Avec leur allure de gentils tourtereaux, ils n’ont pas leur pareil pour se
mettre le public dans la poche, grâce à leur énergie débordante.
Déjà vieux
d’un an, le premier album de la petite merveille de Brooklyn traverse enfin
l’Atlantique. Simplement efficaces, les onze morceaux inoculent une
irrépressible envie de taper du pied, et de se soumettre à l’hystérique mantra
de Matt & Kim. Certes, Matt ne calcule pas son effort, à ainsi blaguer,
gesticuler et s’égosiller derrière son synthétiseur tandis que sa compagne Kim
imprime le rythme.
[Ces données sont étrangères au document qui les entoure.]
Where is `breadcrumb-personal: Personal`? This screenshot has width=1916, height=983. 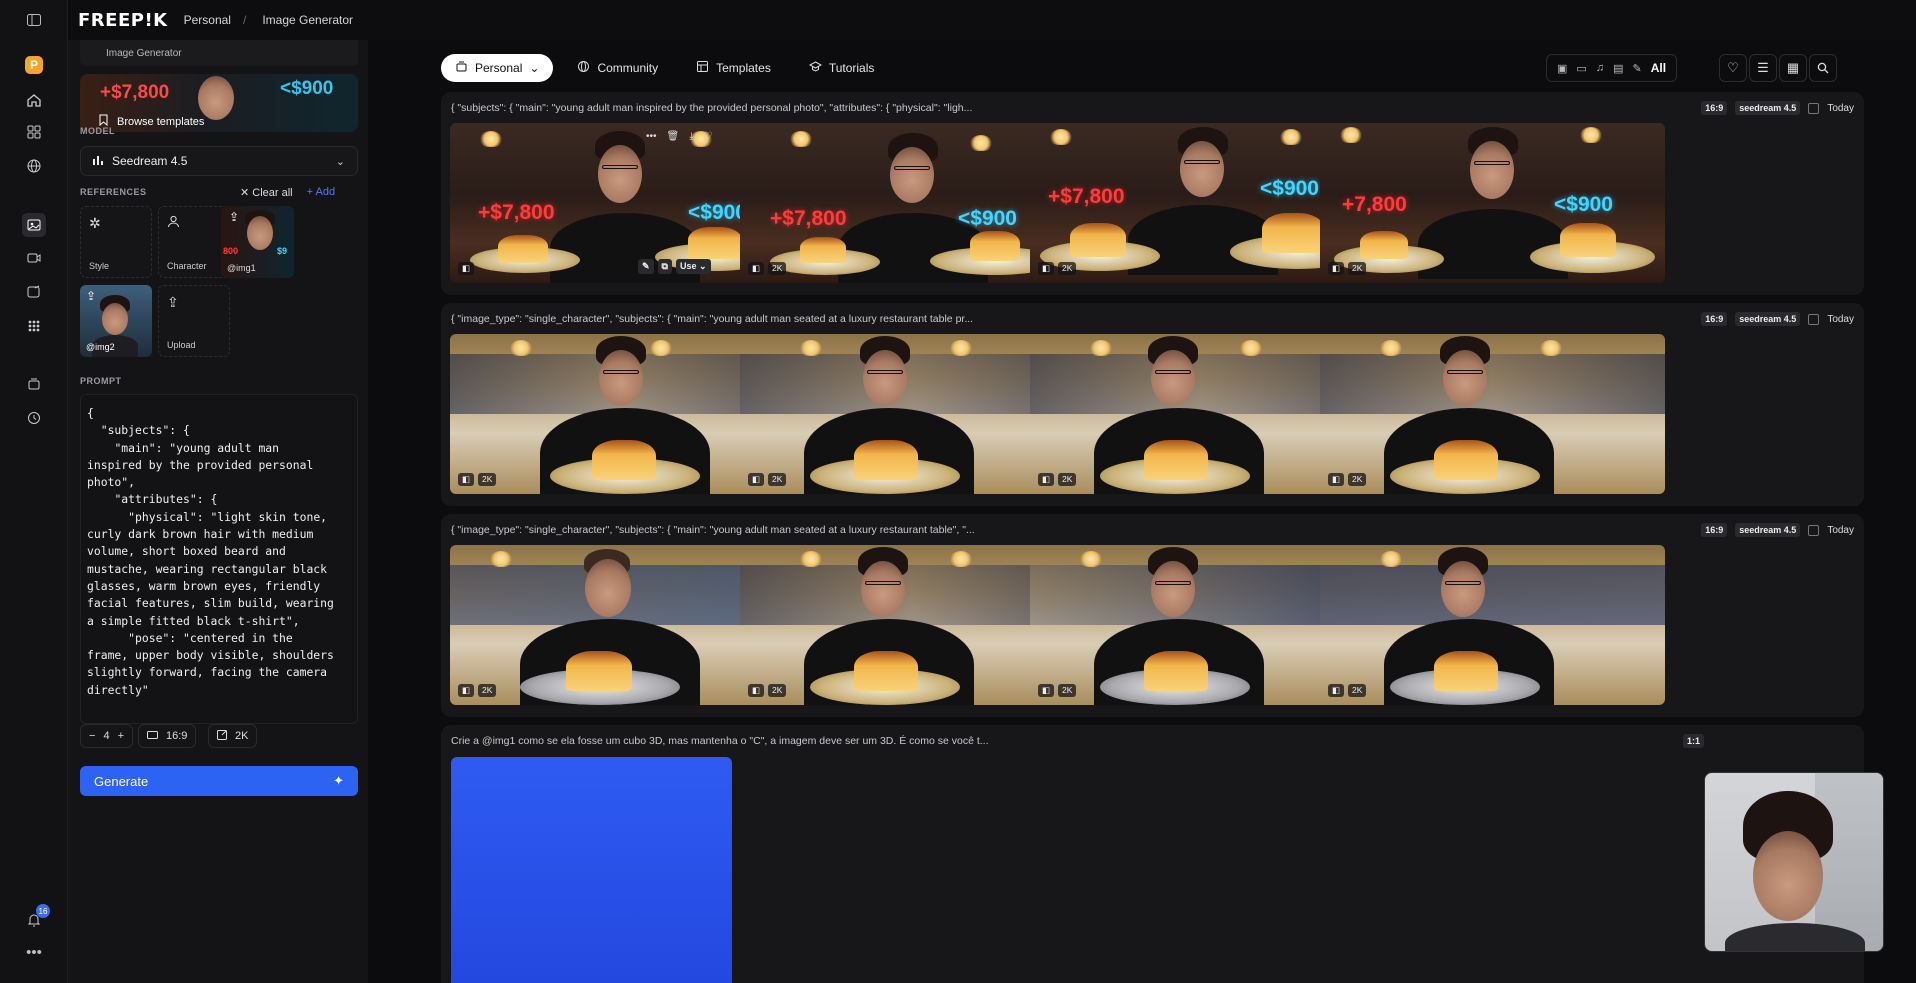 breadcrumb-personal: Personal is located at coordinates (208, 20).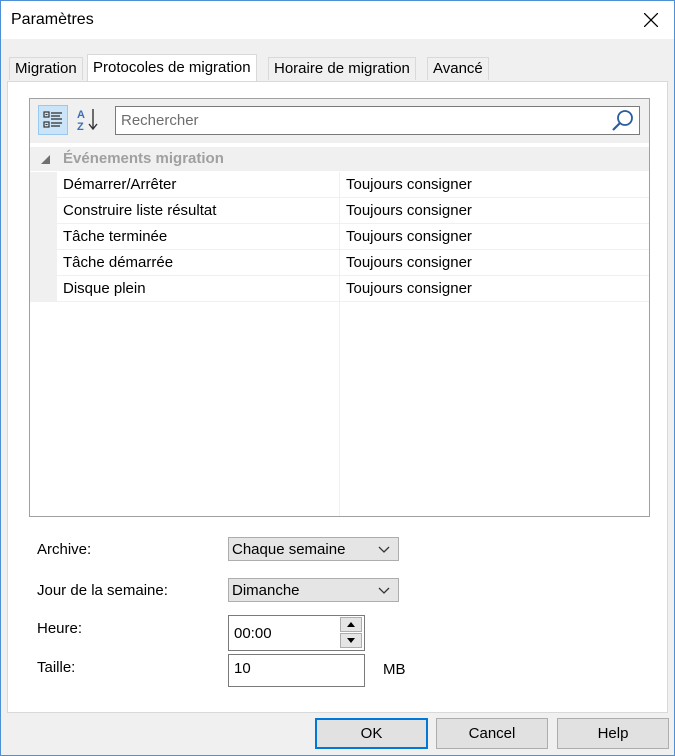 Image resolution: width=675 pixels, height=756 pixels. Describe the element at coordinates (338, 20) in the screenshot. I see `title-bar: Paramètres` at that location.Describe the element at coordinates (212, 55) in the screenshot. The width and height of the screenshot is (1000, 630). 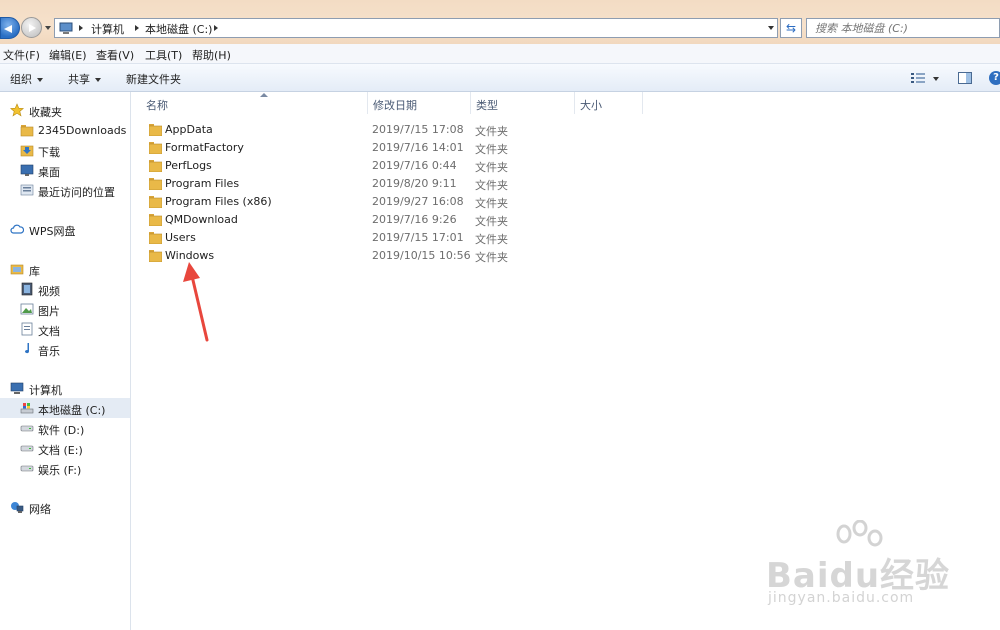
I see `menu-help: 帮助(H)` at that location.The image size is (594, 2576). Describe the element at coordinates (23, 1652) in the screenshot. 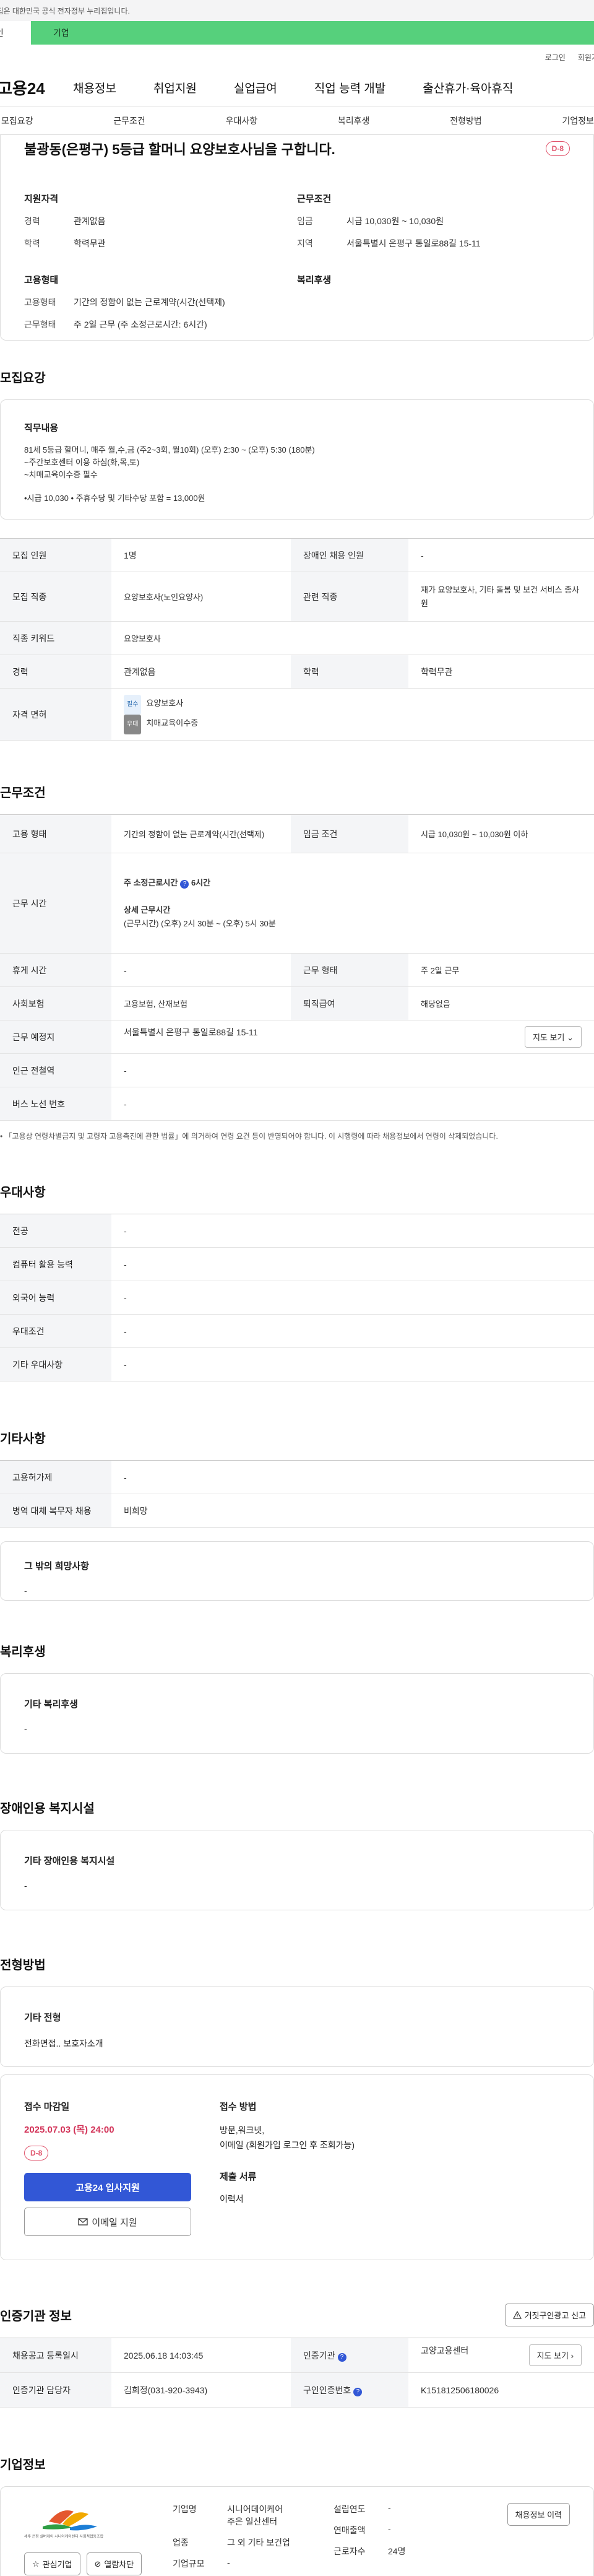

I see `section-welfare-title: 복리후생` at that location. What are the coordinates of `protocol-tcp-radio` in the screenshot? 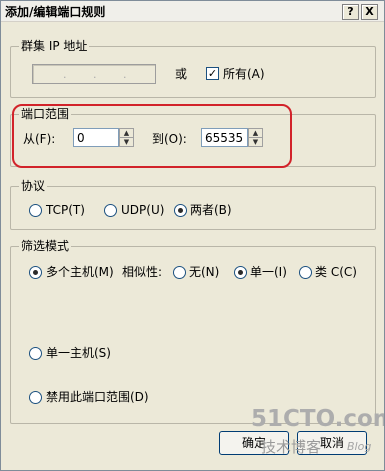 It's located at (36, 210).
Dans une longue tradition de batteuses au style dépouillé
(de Moe Tucker à Meg White), elle tape de façon métronomique sur les fûts de sa
batterie.
Ce disque court et enjoué témoigne bien de l’univers du tandem, au
bonheur de jouer si évident qu’il en devient contagieux. À l’écoute de Matt & Kim, on peut sans doute
tracer une généalogie dans les chansons les plus rapides de Jonathan Richman ou
des Papas Fritas. Ou encore imaginer qu’il a été conçu lors d’une jam session
improvisée entre The White Stripes et Weezer, avec Manhattan en arrière-plan.